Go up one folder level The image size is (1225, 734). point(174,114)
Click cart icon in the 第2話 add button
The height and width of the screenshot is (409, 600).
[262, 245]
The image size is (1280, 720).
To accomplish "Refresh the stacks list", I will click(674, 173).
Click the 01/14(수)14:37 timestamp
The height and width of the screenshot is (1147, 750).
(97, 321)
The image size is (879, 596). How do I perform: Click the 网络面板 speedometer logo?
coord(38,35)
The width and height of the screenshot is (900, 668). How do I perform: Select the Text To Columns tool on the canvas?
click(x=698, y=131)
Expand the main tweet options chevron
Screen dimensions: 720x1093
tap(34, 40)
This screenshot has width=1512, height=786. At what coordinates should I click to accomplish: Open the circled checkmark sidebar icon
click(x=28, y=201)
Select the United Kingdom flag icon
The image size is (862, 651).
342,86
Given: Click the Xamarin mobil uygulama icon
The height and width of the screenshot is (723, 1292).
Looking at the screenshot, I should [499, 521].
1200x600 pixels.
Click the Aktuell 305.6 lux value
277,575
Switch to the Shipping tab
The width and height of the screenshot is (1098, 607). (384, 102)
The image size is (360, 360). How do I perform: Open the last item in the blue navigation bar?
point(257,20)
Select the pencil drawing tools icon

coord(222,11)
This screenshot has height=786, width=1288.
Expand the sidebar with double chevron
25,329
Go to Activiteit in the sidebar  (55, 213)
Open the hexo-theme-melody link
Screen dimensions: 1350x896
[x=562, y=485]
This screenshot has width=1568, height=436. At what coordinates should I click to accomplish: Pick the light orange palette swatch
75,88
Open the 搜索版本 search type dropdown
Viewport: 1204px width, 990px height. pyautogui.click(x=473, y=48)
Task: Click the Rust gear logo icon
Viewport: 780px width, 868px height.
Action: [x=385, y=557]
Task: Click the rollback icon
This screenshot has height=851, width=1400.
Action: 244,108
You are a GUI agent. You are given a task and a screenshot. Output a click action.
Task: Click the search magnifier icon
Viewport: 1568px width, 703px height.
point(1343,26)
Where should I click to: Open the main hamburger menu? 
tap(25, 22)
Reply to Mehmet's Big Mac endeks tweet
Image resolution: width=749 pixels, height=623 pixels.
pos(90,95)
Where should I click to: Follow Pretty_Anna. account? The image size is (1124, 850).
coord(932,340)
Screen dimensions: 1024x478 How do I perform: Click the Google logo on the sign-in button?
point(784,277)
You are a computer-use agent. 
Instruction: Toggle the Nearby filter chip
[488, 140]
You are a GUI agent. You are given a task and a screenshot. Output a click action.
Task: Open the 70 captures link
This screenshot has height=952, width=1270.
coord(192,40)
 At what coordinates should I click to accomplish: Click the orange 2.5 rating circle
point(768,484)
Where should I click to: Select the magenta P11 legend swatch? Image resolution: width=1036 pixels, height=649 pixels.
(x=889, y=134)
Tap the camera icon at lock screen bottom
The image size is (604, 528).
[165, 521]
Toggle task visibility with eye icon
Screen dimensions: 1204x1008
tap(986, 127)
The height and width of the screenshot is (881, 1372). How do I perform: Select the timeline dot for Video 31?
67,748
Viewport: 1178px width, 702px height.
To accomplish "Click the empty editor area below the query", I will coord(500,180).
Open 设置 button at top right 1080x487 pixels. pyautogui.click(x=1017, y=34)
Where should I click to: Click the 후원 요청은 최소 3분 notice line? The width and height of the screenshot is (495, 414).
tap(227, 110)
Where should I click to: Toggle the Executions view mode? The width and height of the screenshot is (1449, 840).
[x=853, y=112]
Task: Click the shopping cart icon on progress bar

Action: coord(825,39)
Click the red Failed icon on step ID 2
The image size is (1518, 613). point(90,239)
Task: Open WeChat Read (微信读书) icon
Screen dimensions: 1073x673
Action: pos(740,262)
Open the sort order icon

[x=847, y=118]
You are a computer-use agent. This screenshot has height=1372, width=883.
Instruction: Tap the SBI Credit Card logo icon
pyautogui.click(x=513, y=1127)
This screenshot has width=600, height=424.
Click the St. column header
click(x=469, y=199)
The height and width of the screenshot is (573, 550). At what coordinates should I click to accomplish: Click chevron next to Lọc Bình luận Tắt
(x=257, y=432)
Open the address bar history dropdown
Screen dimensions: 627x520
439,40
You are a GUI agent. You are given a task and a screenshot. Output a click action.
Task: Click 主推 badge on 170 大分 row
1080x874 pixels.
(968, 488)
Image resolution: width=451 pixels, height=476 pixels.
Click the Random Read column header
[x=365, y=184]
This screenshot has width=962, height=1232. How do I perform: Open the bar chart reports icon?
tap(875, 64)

- - - -

— PROBLEM TO SOLVE —
Copy all of the rows above without changing a single character.

— FULL RESPONSE —
Go up one folder level The image size is (1225, 734). point(174,114)
Click cart icon in the 第2話 add button
The height and width of the screenshot is (409, 600).
[262, 245]
The image size is (1280, 720).
To accomplish "Refresh the stacks list", I will click(674, 173).
Click the 01/14(수)14:37 timestamp
The height and width of the screenshot is (1147, 750).
(97, 321)
The image size is (879, 596). How do I perform: Click the 网络面板 speedometer logo?
coord(38,35)
The width and height of the screenshot is (900, 668). How do I perform: Select the Text To Columns tool on the canvas?
click(x=698, y=131)
Expand the main tweet options chevron
Screen dimensions: 720x1093
tap(34, 40)
This screenshot has width=1512, height=786. At what coordinates should I click to accomplish: Open the circled checkmark sidebar icon
click(x=28, y=201)
Select the United Kingdom flag icon
The image size is (862, 651).
342,86
Given: Click the Xamarin mobil uygulama icon
The height and width of the screenshot is (723, 1292).
Looking at the screenshot, I should [499, 521].
1200x600 pixels.
Click the Aktuell 305.6 lux value
277,575
Switch to the Shipping tab
The width and height of the screenshot is (1098, 607). (384, 102)
The image size is (360, 360). How do I perform: Open the last item in the blue navigation bar?
point(257,20)
Select the pencil drawing tools icon

coord(222,11)
This screenshot has height=786, width=1288.
Expand the sidebar with double chevron
25,329
Go to Activiteit in the sidebar  (55, 213)
Open the hexo-theme-melody link
Screen dimensions: 1350x896
[x=562, y=485]
This screenshot has width=1568, height=436. At what coordinates should I click to accomplish: Pick the light orange palette swatch
75,88
Open the 搜索版本 search type dropdown
Viewport: 1204px width, 990px height. pyautogui.click(x=473, y=48)
Task: Click the Rust gear logo icon
Viewport: 780px width, 868px height.
Action: [x=385, y=557]
Task: Click the rollback icon
This screenshot has height=851, width=1400.
Action: 244,108
You are a GUI agent. You are given a task and a screenshot. Output a click action.
Task: Click the search magnifier icon
Viewport: 1568px width, 703px height.
point(1343,26)
Where should I click to: Open the main hamburger menu? 
tap(25, 22)
Reply to Mehmet's Big Mac endeks tweet
Image resolution: width=749 pixels, height=623 pixels.
pos(90,95)
Where should I click to: Follow Pretty_Anna. account? The image size is (1124, 850).
coord(932,340)
Screen dimensions: 1024x478 How do I perform: Click the Google logo on the sign-in button?
point(784,277)
You are a computer-use agent. 
Instruction: Toggle the Nearby filter chip
[488, 140]
You are a GUI agent. You are given a task and a screenshot. Output a click action.
Task: Open the 70 captures link
This screenshot has height=952, width=1270.
coord(192,40)
 At what coordinates should I click to accomplish: Click the orange 2.5 rating circle
point(768,484)
Where should I click to: Select the magenta P11 legend swatch? Image resolution: width=1036 pixels, height=649 pixels.
(x=889, y=134)
Tap the camera icon at lock screen bottom
The image size is (604, 528).
[165, 521]
Toggle task visibility with eye icon
Screen dimensions: 1204x1008
tap(986, 127)
The height and width of the screenshot is (881, 1372). How do I perform: Select the timeline dot for Video 31?
67,748
Viewport: 1178px width, 702px height.
To accomplish "Click the empty editor area below the query", I will coord(500,180).
Open 设置 button at top right 1080x487 pixels. pyautogui.click(x=1017, y=34)
Where should I click to: Click the 후원 요청은 최소 3분 notice line? The width and height of the screenshot is (495, 414).
tap(227, 110)
Where should I click to: Toggle the Executions view mode? The width and height of the screenshot is (1449, 840).
[x=853, y=112]
Task: Click the shopping cart icon on progress bar

Action: coord(825,39)
Click the red Failed icon on step ID 2
The image size is (1518, 613). point(90,239)
Task: Open WeChat Read (微信读书) icon
Screen dimensions: 1073x673
Action: pos(740,262)
Open the sort order icon

[x=847, y=118]
You are a computer-use agent. This screenshot has height=1372, width=883.
Instruction: Tap the SBI Credit Card logo icon
pyautogui.click(x=513, y=1127)
This screenshot has width=600, height=424.
Click the St. column header
click(x=469, y=199)
The height and width of the screenshot is (573, 550). At what coordinates should I click to accomplish: Click chevron next to Lọc Bình luận Tắt
(x=257, y=432)
Open the address bar history dropdown
Screen dimensions: 627x520
439,40
You are a GUI agent. You are given a task and a screenshot. Output a click action.
Task: Click 主推 badge on 170 大分 row
1080x874 pixels.
(968, 488)
Image resolution: width=451 pixels, height=476 pixels.
Click the Random Read column header
[x=365, y=184]
This screenshot has width=962, height=1232. How do I perform: Open the bar chart reports icon?
tap(875, 64)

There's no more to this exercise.